I was a junior staffer, only 17 years old. I still remember his "Face". Face was my bosses - boss, but he took upon himself to manage me and a few others directly. It was cold and my bag warm, I was tired from play and work, and all this made for perfect conditions for my very deep sleep. I remember trying to figure out why the zipper of my sleeping bag would always come undone. I also remember trying to figure out why my blanket would become bunched up on the zipper side. I remember intentionally causing the zipper to become jammed so that it would not come undone, but sometimes it still would. I would normally fold my blanket over so the fold was on the zipper side and keep me warmer. A lot of good that does once he pulls it out to get access to me.

"Face" was the camp director and for about 10 weeks he had access to any of us. I wonder if he abused every one of us, or just most of us. Did he keep to the staffers as he ran an entire camp full of kids? I have no idea how often, or how many times “Face” abused me because I slept through it.

My dreams would become nightmares and whatever I was dreaming about would become sexual when I was being molested. I remember one of these nightmares clearly and many more vaguely. Because I would often dream of the camp and the scouts there I began to wonder about my sexuality. I remember on one occasion felling a release but not finding any cum the next morning. It “seemed” that my blanket would bunch up toward the zipper side a lot. I would intentionally jam my zipper to keep it from coming undone but it would still happen. I awoke in the night many times cold. My bag would become unzipped, my blanket would slide out.

I caught Face atempting to molest Victim 4 on one occasion but was unaware of what was happening because I was a sheltered naive Mormon kid who already had suppressed memory of prior abuse. I caught the perpetrator molesting me on two occasions. I also have many more times I saw signs or had memories that would lead to me beive that I was abused. I have 3 times I remember specifically that I have a lot reason to believe I was abused after he worked me to make me extra tired. For many I have specific details, and many more times the zipper was undone and I suspect.

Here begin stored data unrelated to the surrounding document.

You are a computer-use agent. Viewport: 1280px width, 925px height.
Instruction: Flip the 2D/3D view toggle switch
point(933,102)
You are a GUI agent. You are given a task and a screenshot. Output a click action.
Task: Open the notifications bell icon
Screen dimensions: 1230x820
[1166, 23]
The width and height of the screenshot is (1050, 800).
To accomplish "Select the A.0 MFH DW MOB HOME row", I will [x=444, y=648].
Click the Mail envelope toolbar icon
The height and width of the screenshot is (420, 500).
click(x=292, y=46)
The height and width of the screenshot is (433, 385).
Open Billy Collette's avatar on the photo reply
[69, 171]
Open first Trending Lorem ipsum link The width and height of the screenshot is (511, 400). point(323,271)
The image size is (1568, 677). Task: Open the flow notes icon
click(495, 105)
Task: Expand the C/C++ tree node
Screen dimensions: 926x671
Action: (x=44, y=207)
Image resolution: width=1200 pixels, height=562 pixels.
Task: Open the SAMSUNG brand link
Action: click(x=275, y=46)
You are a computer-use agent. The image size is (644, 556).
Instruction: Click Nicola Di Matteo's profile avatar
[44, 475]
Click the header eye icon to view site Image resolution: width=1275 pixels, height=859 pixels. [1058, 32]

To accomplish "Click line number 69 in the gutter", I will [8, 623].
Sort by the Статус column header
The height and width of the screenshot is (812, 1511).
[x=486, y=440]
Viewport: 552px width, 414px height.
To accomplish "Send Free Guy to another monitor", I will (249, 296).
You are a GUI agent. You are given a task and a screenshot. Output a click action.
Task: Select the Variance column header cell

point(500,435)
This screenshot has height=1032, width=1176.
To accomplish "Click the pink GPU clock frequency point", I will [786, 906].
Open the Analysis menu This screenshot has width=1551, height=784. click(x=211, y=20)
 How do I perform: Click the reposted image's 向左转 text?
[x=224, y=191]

When I caught Face molesting victim 4, I believed the perpetrators lies about what I had seen. I spoke with Face on this occasion and can identify him now that I don’t believe his lies. I could not identify him the first time I caught him. I was way to traumatized, I actually thought he was some kind of demon sent from hell to punish me for what I had dreamed. The second time. I could only work it down to either the camp director or water front director based on body build. I was fairly sure it was the camp director. It was too traumatic to cope with.

I only deduced what happened after catching him twice and was not aware for long before everything became suppressed. The difference between the bag becoming unzipped and the bunched up blanket was because some times when he was done molesting he would zip me up and some times he would not. It must have been hard to get the blanket back in all the way or something. The result however was the same, I would not sleep good. These cold nights escalated dramatically after victim 4 left the camp. I was unaware of what was happening to me, even after I caught him the first time.

It took catching him I the middle of the act and grabbing his hand before I was aware I was being abused…. By then I have no idea how many times I had already been abused ->2-3 times a week at least for about 7 weeks, because of my f-ed up coping I returned for another 2 weeks. He worked there three years, during my year I know of 6 victims at least. A few of the victims came forward and put him in jail. It was a high publicity case.

I hope he is still in jail and if not I hope to put him back in jail, but I know that serial rapist only normally get life if the victims are adults. And while I don’t yet know the result of my own perpetrator, I know that the camp director that replaced him also molested kids.

http://www.deseretnews.com/article/869612/Scout-sex-abuser-given-a-year-in-jail.html
And the results of that : if you rape a scout multiple times you only get One Year in Jail…

Our system is so backwards.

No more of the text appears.